Potential bug in signal-to-sequence refinement
Hello,
I've been digging into the signal-to-sequence refinement process and noticed a potential bug in how the traceback path is constructed: for some reads steps in the path fall outside the scope defined by the banding logic. I would expect the traceback path to remain entirely within the band defined during DP.
Here’s an example, where the path breaks outside the band:
The data shown here comes from a read in the GIAB dataset you provide. The read in question is 0cb6593a-8cdd-4ea6-93c3-8d6376805a7e, but I’ve observed this in other reads as well.
From what I've seen, this only occurs when using the dwell penalty algorithm. Also if I run dwell penalty but enable rough rescaling beforehand, this behavior doesn't occur and the path stays within the band:
This makes me think that the issue lies in on how the traceback array is filled in the banded_forward_dwell_penalty_step function.
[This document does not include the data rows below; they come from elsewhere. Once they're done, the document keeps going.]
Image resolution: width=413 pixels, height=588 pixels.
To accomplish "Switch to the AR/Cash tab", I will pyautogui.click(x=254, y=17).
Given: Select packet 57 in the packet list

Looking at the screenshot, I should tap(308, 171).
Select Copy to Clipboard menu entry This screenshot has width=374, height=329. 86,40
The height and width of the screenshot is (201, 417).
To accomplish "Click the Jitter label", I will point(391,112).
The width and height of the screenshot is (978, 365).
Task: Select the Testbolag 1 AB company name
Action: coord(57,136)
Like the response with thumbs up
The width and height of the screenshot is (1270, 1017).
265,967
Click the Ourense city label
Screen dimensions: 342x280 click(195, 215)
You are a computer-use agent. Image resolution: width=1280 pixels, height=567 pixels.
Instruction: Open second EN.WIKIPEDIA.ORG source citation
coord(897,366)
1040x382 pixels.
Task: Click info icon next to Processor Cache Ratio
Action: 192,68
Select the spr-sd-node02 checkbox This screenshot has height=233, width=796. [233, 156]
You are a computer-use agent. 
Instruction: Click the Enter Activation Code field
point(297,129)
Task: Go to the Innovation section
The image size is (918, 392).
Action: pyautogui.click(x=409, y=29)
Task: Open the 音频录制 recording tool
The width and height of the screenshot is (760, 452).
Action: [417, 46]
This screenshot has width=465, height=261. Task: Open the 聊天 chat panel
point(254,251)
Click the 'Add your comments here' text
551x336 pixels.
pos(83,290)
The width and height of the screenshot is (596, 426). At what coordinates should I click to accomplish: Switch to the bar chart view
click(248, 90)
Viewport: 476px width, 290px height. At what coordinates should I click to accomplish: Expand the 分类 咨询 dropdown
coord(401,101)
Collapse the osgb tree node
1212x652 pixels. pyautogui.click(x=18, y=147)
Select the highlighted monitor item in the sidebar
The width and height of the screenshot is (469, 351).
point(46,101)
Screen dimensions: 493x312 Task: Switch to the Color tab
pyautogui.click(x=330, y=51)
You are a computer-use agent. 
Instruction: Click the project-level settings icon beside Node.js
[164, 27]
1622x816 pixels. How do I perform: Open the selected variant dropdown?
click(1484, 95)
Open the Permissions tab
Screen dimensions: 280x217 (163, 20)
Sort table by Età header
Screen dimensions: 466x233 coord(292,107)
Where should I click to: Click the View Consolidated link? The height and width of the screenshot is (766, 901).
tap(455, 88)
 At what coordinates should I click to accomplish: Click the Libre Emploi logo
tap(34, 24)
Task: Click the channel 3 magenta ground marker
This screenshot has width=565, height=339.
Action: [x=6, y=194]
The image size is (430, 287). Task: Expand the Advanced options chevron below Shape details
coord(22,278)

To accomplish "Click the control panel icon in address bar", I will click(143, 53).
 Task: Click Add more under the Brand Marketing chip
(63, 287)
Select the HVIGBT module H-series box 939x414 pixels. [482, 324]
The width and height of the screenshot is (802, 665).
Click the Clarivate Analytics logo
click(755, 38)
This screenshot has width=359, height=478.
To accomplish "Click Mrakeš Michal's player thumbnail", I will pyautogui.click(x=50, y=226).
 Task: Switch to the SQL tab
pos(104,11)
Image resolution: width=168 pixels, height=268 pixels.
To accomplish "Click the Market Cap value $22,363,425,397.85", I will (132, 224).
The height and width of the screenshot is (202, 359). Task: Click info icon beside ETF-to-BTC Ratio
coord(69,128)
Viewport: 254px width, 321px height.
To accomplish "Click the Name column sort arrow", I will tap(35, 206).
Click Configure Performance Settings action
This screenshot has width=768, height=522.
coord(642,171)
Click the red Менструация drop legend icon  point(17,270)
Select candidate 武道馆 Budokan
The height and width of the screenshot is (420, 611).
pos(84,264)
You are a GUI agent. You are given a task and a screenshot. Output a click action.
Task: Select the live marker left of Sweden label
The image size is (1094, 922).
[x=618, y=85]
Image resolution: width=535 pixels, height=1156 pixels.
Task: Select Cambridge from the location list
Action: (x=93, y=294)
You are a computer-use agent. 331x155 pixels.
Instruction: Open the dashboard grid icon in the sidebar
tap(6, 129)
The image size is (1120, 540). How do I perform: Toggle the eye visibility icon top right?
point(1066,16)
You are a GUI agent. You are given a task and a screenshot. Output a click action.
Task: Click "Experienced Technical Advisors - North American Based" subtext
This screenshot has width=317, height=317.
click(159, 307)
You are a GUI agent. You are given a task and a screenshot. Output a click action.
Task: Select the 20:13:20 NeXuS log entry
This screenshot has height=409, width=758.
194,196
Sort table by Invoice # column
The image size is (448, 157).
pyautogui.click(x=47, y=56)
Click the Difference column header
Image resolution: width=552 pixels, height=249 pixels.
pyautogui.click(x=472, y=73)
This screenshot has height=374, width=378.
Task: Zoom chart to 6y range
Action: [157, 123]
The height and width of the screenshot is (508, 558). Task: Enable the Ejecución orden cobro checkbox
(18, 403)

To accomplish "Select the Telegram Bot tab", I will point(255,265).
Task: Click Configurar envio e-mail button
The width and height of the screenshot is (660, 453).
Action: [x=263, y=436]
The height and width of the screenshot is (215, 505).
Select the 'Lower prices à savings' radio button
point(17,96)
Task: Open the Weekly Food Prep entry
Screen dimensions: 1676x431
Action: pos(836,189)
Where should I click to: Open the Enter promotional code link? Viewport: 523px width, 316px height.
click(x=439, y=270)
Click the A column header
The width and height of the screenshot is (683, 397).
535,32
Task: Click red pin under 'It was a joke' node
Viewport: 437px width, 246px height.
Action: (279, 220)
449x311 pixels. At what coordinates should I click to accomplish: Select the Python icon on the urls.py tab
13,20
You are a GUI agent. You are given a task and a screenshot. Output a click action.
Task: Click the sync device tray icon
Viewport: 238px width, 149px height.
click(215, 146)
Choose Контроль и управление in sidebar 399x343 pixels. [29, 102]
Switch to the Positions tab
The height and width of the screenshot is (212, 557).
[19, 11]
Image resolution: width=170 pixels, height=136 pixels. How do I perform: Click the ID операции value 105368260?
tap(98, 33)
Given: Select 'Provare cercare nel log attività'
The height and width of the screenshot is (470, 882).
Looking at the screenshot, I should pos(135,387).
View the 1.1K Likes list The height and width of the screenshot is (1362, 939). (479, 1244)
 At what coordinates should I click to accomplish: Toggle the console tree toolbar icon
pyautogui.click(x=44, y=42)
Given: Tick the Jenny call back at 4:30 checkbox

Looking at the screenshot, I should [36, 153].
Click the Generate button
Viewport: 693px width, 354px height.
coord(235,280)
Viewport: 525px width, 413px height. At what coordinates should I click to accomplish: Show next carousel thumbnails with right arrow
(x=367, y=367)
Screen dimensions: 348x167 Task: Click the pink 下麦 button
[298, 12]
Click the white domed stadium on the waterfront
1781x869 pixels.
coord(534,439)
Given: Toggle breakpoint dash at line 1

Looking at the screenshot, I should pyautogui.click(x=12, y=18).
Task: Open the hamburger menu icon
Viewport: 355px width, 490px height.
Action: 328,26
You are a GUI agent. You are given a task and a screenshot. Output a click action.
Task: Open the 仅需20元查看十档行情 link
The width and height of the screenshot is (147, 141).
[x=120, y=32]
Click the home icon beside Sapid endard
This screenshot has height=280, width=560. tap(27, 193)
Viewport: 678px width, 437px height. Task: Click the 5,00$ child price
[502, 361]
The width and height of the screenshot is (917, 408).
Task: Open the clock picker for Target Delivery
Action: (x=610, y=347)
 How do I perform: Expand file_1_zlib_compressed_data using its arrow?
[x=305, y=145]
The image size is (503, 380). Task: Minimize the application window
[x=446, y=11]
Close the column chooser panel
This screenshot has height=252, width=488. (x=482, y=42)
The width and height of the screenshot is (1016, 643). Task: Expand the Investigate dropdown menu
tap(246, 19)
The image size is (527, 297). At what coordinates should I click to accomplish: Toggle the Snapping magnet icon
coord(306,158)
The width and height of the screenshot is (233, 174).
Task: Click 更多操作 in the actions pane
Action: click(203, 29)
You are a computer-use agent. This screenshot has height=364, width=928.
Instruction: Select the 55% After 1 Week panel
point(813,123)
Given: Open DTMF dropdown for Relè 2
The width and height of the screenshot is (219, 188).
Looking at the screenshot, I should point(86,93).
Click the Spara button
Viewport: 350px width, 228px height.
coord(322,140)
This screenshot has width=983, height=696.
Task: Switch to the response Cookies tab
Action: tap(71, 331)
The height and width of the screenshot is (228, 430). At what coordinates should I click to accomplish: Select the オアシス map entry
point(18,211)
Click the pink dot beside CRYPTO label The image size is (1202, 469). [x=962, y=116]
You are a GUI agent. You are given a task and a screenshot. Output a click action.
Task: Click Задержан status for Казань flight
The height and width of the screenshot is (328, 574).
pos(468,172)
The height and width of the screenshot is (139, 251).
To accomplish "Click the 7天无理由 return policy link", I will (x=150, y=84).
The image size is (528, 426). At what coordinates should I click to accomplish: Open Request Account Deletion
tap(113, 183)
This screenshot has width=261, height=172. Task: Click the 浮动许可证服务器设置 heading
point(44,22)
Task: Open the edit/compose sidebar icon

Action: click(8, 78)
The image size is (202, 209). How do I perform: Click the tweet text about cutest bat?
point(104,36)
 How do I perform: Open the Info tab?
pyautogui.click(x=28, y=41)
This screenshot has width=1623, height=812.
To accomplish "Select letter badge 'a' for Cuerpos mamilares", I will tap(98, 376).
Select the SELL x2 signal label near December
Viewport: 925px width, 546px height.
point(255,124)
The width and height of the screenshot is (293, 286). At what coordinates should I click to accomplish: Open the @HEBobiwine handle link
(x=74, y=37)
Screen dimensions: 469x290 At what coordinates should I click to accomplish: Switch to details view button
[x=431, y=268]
I forked Remora and added some rough debugging to the refine_signal_map_core.pyx script, along with scripts to parse the output generated from it. All my steps and code are available here: https://github.com/dietvin/remora_DP_debugging
My environment:
- Remora 3.3.0
- Python 3.13.1
- Ubuntu 24.04.2 LTS
Please let me know if I’m missing something or if you need any additional info to reproduce.
Cheers, Vincent